* **Action item**
Provide an exact copy of the lines from the beginning of the records through the line that includes "For every named", and of no others.

*** Records for this exercise Section Begins ***

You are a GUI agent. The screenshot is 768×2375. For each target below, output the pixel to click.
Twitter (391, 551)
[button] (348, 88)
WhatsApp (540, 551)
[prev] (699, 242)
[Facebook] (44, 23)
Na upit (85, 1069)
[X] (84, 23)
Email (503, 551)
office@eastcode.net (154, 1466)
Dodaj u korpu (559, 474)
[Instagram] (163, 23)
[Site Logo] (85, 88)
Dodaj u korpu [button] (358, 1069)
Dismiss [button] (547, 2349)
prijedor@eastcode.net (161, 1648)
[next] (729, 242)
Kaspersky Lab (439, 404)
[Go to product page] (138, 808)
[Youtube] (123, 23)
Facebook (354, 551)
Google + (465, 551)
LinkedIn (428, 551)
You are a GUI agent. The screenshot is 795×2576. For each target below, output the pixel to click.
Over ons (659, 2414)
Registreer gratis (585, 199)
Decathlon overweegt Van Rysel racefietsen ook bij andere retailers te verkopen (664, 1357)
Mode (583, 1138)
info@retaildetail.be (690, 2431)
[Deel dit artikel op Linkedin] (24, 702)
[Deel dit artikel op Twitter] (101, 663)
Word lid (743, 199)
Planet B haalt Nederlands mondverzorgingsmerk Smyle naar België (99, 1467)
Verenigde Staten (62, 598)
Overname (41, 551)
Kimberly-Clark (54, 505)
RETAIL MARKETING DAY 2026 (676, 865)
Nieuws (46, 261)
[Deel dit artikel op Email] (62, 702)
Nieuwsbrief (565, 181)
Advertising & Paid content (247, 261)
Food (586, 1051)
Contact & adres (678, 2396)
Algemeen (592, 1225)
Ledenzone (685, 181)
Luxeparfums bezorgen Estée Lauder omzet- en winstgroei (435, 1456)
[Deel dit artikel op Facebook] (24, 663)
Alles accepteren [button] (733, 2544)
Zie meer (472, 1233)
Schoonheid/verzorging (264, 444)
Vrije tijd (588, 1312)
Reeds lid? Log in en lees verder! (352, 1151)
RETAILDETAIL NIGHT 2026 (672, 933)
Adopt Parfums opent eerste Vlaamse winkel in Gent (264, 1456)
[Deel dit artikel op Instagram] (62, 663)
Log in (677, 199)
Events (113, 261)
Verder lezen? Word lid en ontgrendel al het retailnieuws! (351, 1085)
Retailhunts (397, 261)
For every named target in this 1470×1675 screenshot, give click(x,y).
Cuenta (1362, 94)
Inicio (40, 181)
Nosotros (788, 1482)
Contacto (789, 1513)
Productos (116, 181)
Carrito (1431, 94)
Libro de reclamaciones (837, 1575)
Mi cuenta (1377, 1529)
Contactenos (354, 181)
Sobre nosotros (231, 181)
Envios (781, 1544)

*** Records for this exercise Section Ends ***

* **Completed exercise**
You are a GUI agent. The screenshot is 768×2375. For each target below, output the pixel to click.
Twitter (391, 551)
[button] (348, 88)
WhatsApp (540, 551)
[prev] (699, 242)
[Facebook] (44, 23)
Na upit (85, 1069)
[X] (84, 23)
Email (503, 551)
office@eastcode.net (154, 1466)
Dodaj u korpu (559, 474)
[Instagram] (163, 23)
[Site Logo] (85, 88)
Dodaj u korpu [button] (358, 1069)
Dismiss [button] (547, 2349)
prijedor@eastcode.net (161, 1648)
[next] (729, 242)
Kaspersky Lab (439, 404)
[Go to product page] (138, 808)
[Youtube] (123, 23)
Facebook (354, 551)
Google + (465, 551)
LinkedIn (428, 551)
You are a GUI agent. The screenshot is 795×2576. For each target below, output the pixel to click.
Over ons (659, 2414)
Registreer gratis (585, 199)
Decathlon overweegt Van Rysel racefietsen ook bij andere retailers te verkopen (664, 1357)
Mode (583, 1138)
info@retaildetail.be (690, 2431)
[Deel dit artikel op Linkedin] (24, 702)
[Deel dit artikel op Twitter] (101, 663)
Word lid (743, 199)
Planet B haalt Nederlands mondverzorgingsmerk Smyle naar België (99, 1467)
Verenigde Staten (62, 598)
Overname (41, 551)
Kimberly-Clark (54, 505)
RETAIL MARKETING DAY 2026 (676, 865)
Nieuws (46, 261)
[Deel dit artikel op Email] (62, 702)
Nieuwsbrief (565, 181)
Advertising & Paid content (247, 261)
Food (586, 1051)
Contact & adres (678, 2396)
Algemeen (592, 1225)
Ledenzone (685, 181)
Luxeparfums bezorgen Estée Lauder omzet- en winstgroei (435, 1456)
[Deel dit artikel op Facebook] (24, 663)
Alles accepteren [button] (733, 2544)
Zie meer (472, 1233)
Schoonheid/verzorging (264, 444)
Vrije tijd (588, 1312)
Reeds lid? Log in en lees verder! (352, 1151)
RETAILDETAIL NIGHT 2026 (672, 933)
Adopt Parfums opent eerste Vlaamse winkel in Gent (264, 1456)
[Deel dit artikel op Instagram] (62, 663)
Log in (677, 199)
Events (113, 261)
Verder lezen? Word lid en ontgrendel al het retailnieuws! (351, 1085)
Retailhunts (397, 261)
For every named target in this 1470×1675 screenshot, give click(x,y).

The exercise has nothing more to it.